The Committee expressed concern about the exclusion of the declaration provision and considered ways of dealing with organisations using the Bill. The Committee asked about implications of the various options for defining a terrorist Act. The Committee agreed that it would accept written comment on the draft Bill, as long as that comment was received in good time, but there would be no further public hearings.
The Chairperson expressed his concern about the quality of Bills that came before Parliament. Drafters much ensure that members dealt with substance.
Adv P Jacobs (Legal Services, SAPS) briefed the committee. The Department sought to redraft the Bill taking into account evidence at the public hearings. The document was a team effort, involving the Intelligence Department, discussions with Adv J de Lange (Chairperson, Committee for Justice & Constitutional Development), and others. It had been extensively footnoted to explain provisions and to address concerns raised.
The drafters sought to address the concern that the preamble of the introduced Bill was too 'law enforcement' in style. The preamble of the new draft explicitly took account of constitutional rights and states that terrorism undermines the rights and values of the Constitution. It listed the nine ratified conventions and three conventions to be ratified that are relevant to the Bill. It also took account of liberation struggles.
New definitions were inserted, mostly relating to convention offences. The draft gave four options for the definition of a terrorist act. The first option was similar to the Law Commission report. There is considerable debate internationally over whether to include a phrase such as 'in whole or in part for a political, religious or ideological purpose, objective or cause' in definitions of terrorism. The second option used the wording from the African Union convention on combating terrorism and explicitly excluded struggles for liberation. The third option employed the Canadian definition. The fourth option was a hybrid option, seeking to combine the best of the other options.
The Chairperson interjected to ask if there was a definition of terrorist organisations.
Adv Jacobs replied that the draft Bill left out reference to terrorist organisations. It was based on the wording of United Nations Security Council Resolution 1373, which does not refer to organisations. The Bill contains no provision for declaring an organisation a terrorist organisation.
The Chairperson responded that there had been a general view at the hearings that a definition of terrorist organisations was needed. He would have liked to see one included in the draft Bill as an option.
Adv Jacobs responded that the declaration in the introduced Bill had been included to deal with terrorist property. The draft Bill had a different scheme and followed United Nations Security Council Resolution 1373 on property.
Adv Jacobs continued his briefing at Chapter 2 of the draft Bill, on offences and penalties.
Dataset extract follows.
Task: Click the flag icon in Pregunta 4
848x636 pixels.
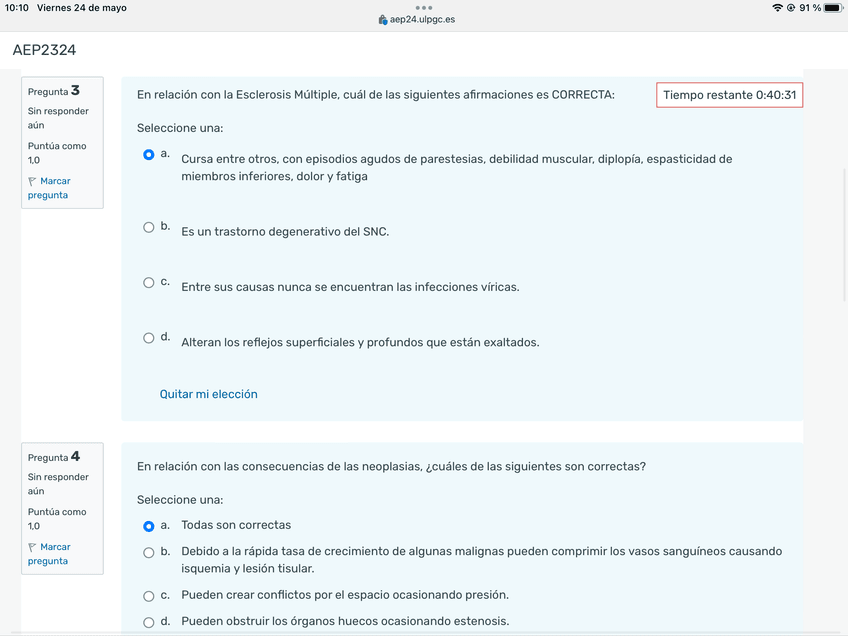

Clause 2 makes it an offence if a person commits or threatens to commit a terrorist act; engages in a terrorist act; acts in preparation for, or planning of a terrorist act. Clause 3 dealt with acts connected to terrorist acts. Where persons committed offences that are connected to terrorist acts, the Bill requires that the person could reasonably have known that his/her act was connected to terrorism, as suggested in the hearings. Clause 4 dealt with harbouring of terrorists and failing to report them. Clauses 5 to 14 dealt with convention offences, thus explicitly setting them out in the draft Bill. Clause 14, on dealing with property related to terrorism, gave effect to United Nations Security Council Resolution 1373. This provided the new way to deal with terrorist organisations. Clauses 15 and 16 dealt with other terrorist offences. Clause 16, which deals with substances employed in terrorist acts, could be used against hoax attacks. Clause 17 set out the duty to report terrorists. Clause 19 dealt with conspiracy and attempts to commit terrorism and further addressed dealing with terrorist groups.
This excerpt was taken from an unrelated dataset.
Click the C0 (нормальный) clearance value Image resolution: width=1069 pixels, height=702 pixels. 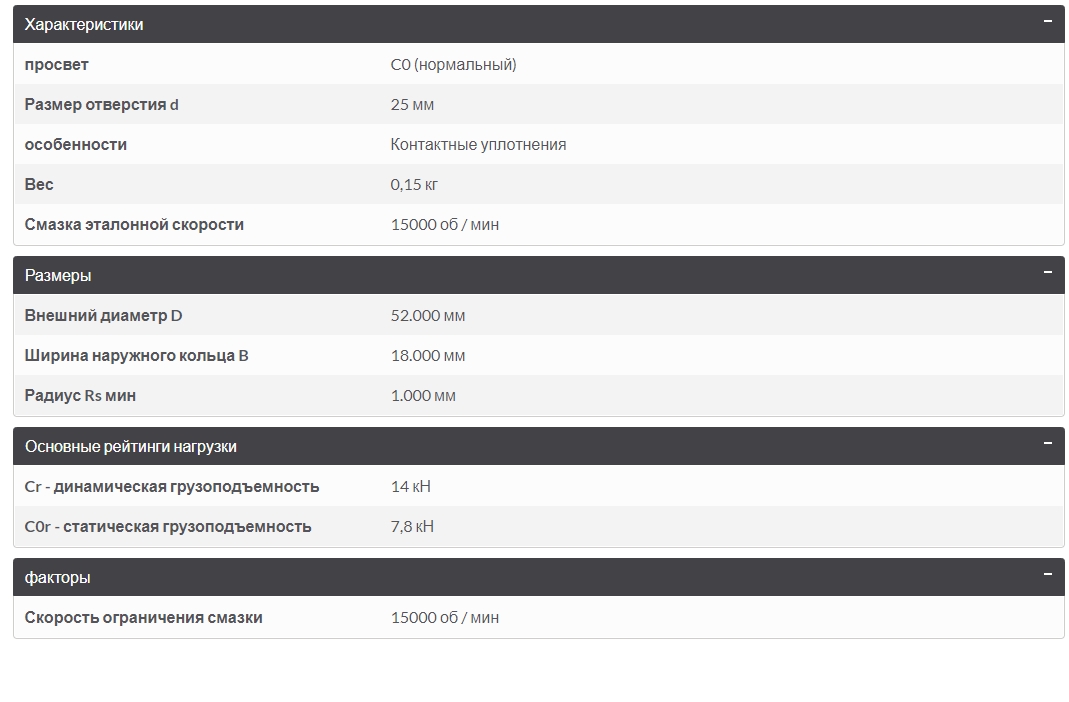(x=453, y=65)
Clause 20 set out penalties for offences in decreasing order of seriousness. A political decision had to be made on whether to prescribe penalties. Clauses 21 to 23 dealt with procedures for the forfeiture of property associated with terrorism. The provisions in these clauses were the same as those in the Drugs and Drug Trafficking Act. Criminal forfeiture was dealt with in the Bill, civil forfeiture in the Schedule.
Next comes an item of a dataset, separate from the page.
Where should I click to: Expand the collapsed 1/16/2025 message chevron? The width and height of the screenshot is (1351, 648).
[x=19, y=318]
Clause 24 laid out the jurisdiction of the Bill. This was the same as in the introduced Bill since it had not been in dispute. Clause 25 requires the consent of the National Director of Public Prosecutions for prosecutions under the Bill. Clause 26 dealt with powers to stop and search persons and vehicles. Explicit reference was made to cordoning off to clarify the use of the Clause. Although there are similar powers under Section 13(7) of the South African Police Service Act, they are inadequate to the task envisaged in the draft Bill. The Clause explicitly stated that police rights and powers under other Acts are not constrained by the Clause.
Clause 27 is almost identical to Section 72 of the Prevention of Organised Crime Act. Clause 28 made provision for the freezing of property related to terrorism. Clause 29 set out provisions for seizure of property and required judicial consent. This Clause also does not limit police rights and powers under other legislation.
Clause 30 allow the President to give notice by proclamation that the United Nations Security Council has declared certain persons or entities to be terrorist. This is largely symbolic. The usual rules and procedures will apply to persons and organizations so declared. Clause 31 introduces oversight over such proclamations. The proclamation will have to be tabled in Parliament and Parliament may make recommendations on it.
Clause 33 gives the short title of the Bill. Currently it is still given as Anti-terrorism Bill, alternatives are given in footnote 22.
The Schedule included amendments to the Extradition Act. This allowed that offences under Clauses 8, 10, 12 and 13 (bombing offences, offences against internationally protected persons, offences with regard to nuclear materials and facilities, and financing offences) are deemed extraditable. Offences under Clauses 8 and 13 may not be refused on the sole ground of their political nature. This is in line with the Commonwealth Ministers' agreement. Bail legislation is amended to complement the Bill. The Internal Security Act is repealed. Prevention of Organised Crime Act civil provisions are made applicable to property associated with terrorism. The Financial Intelligence Centre Act is made applicable to property associated with terrorism.
The Chair asked Adv Jacobs briefly to outline areas of the introduced Bill that had been removed. What about the obligation to answer questions?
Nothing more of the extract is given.